Le décompte quotidien des morts du coronavirus réduit la vie à la survie biologique. Le confinement nie et étouffe certains des besoins sociaux qui sont pourtant inhérents à notre survie psychologique. Mais l’enjeu de la politique est d’élever nos capacités et nos jouissances communes au-dessus des seules questions de subsistance – pour nous donner accès à une sur-vie plus haute que la simple persistance dans l’être.
Exemple : ma maman, déjà bien avancée dans son départ pour Alzheimer, réside dans une maison de retraite située à 500 km de chez moi, qui n’autorise de visite que pendant une demi-heure et à une distance d’au moins deux mètres. Lui tenir la main, l’embrasser longuement, lui faire des bisous lorsque je pouvais aller lui rendre visite : c’est cela qui constituait depuis quelques mois notre seule forme de communication. Ma maman n’aura aucun moyen de comprendre pourquoi je resterai loin d’elle lors de mes rares visites. Ce sera plus cruel d’être aussi proche et aussi distant d’elle, sans raison apparente, que de ne pas la voir du tout.
Les réglementations qui protègent les EHPAD sont parfaitement rationnelles. Elles visent à maximiser les chances de survie des populations fragiles dont il faut prendre soin. Mais ce souci de la survie ampute l’existence des personnes protégées de la part de sur-vie – de vie-plus-intense : s’embrasser, et non seulement se voir – qui donne sens et valeur à nos existences.
Une tendance forte des dispositifs immunitaires et sécuritaires à venir sera de rabattre nos questions de formes de vie sur des calculs de quantité de vies. Le défi des sociétés virales – et de cet abécédaire – sera d’affirmer l’aspiration à une sur-vie, nourrie par des facteurs difficilement quantifiables, que la zoopolitique dominante risquera de condamner comme « non-essentiels ».

[EXTRAIT DE DONNÉES]

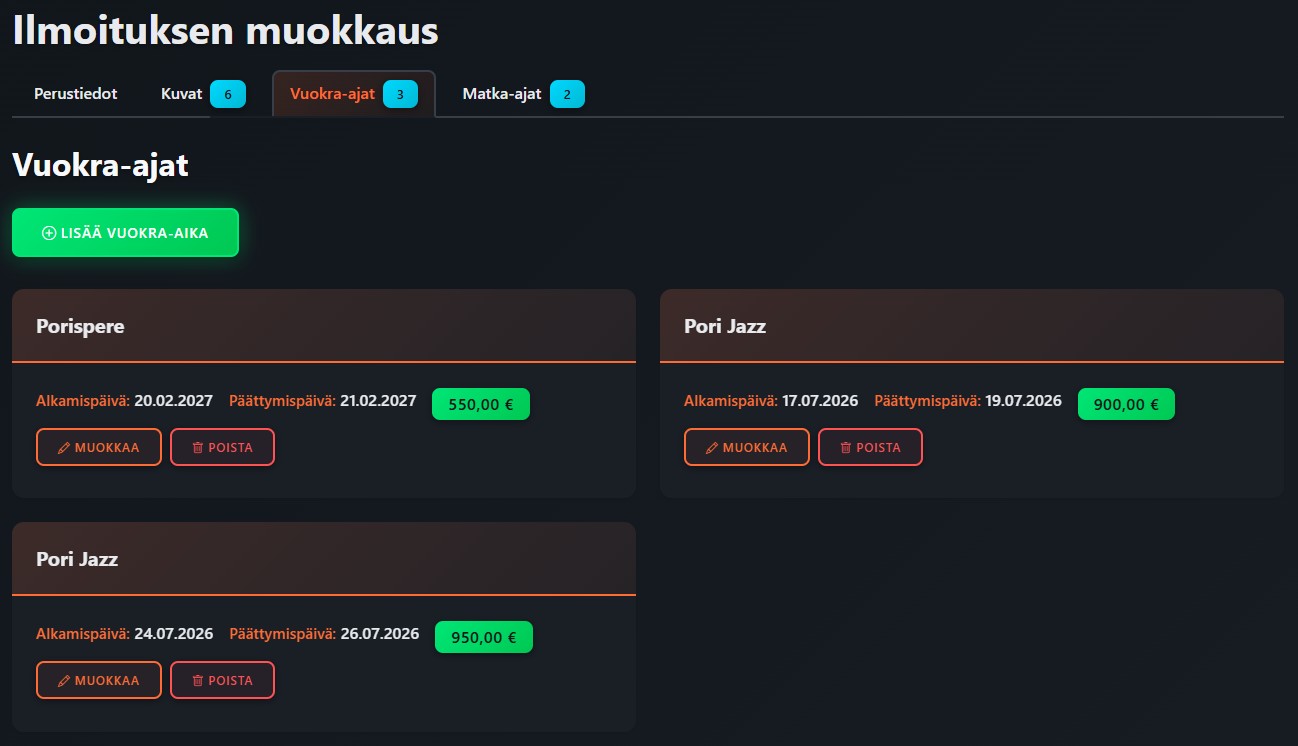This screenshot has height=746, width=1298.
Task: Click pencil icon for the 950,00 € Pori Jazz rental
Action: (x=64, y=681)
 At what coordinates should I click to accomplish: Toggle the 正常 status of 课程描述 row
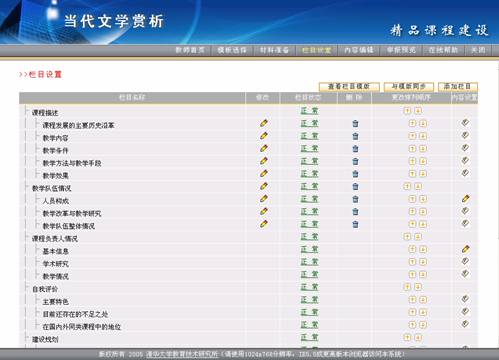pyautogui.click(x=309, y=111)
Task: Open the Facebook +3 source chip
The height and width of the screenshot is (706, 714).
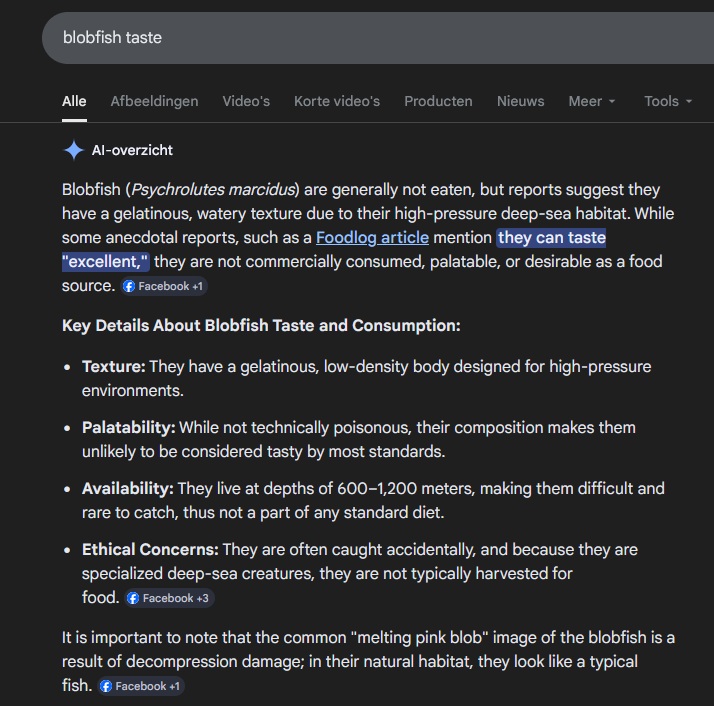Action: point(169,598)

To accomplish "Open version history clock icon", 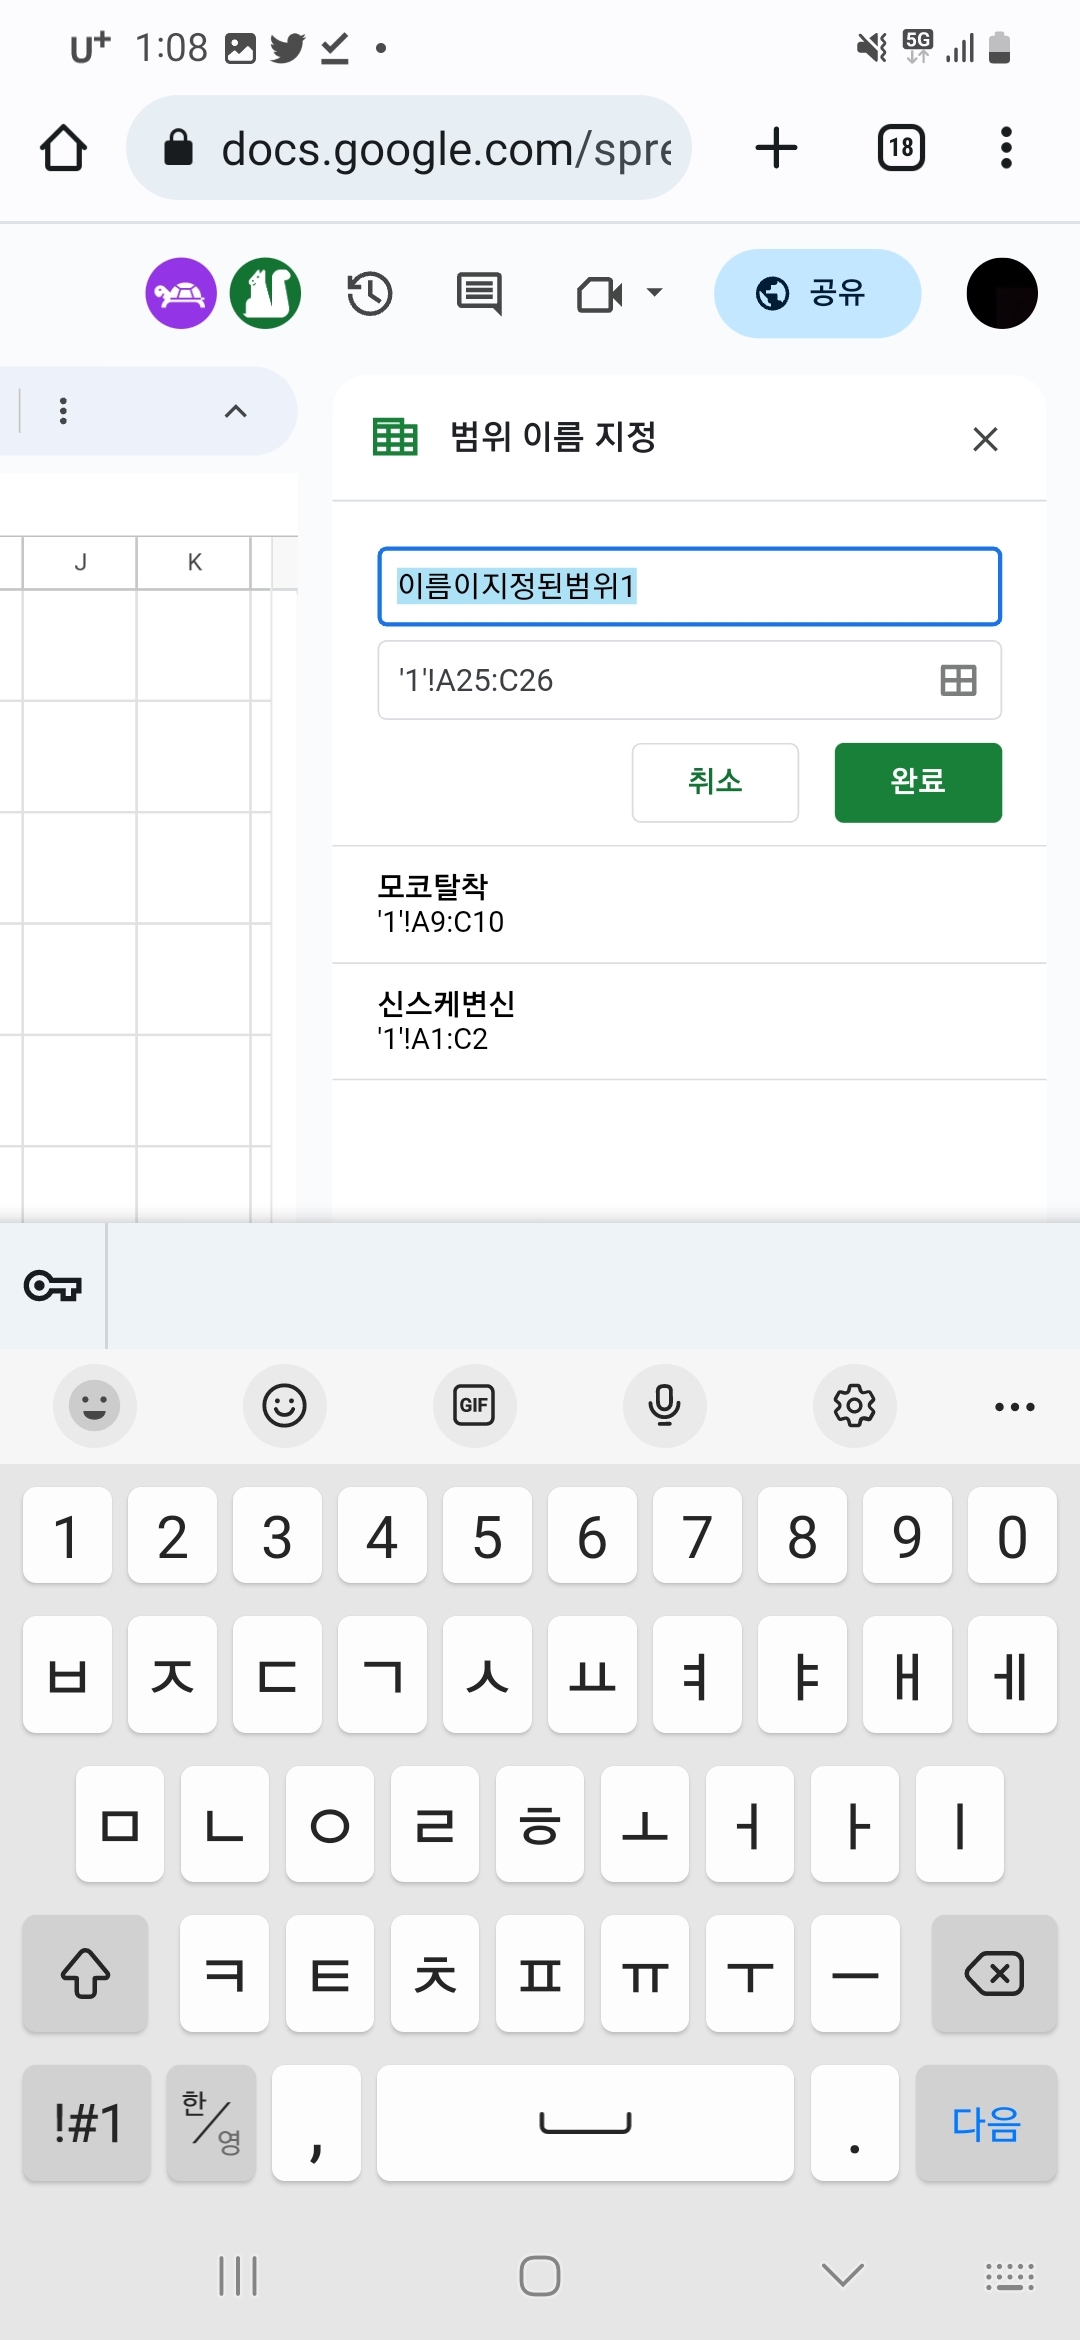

[CONSIGNE]
Relevez, dans le texte sur la sur-vie, tous les gestes qui constituaient depuis quelques mois la seule forme de communication avec la maman lors des visites.

[RÉPONSE]
- lui tenir la main
- l'embrasser longuement
- lui faire des bisous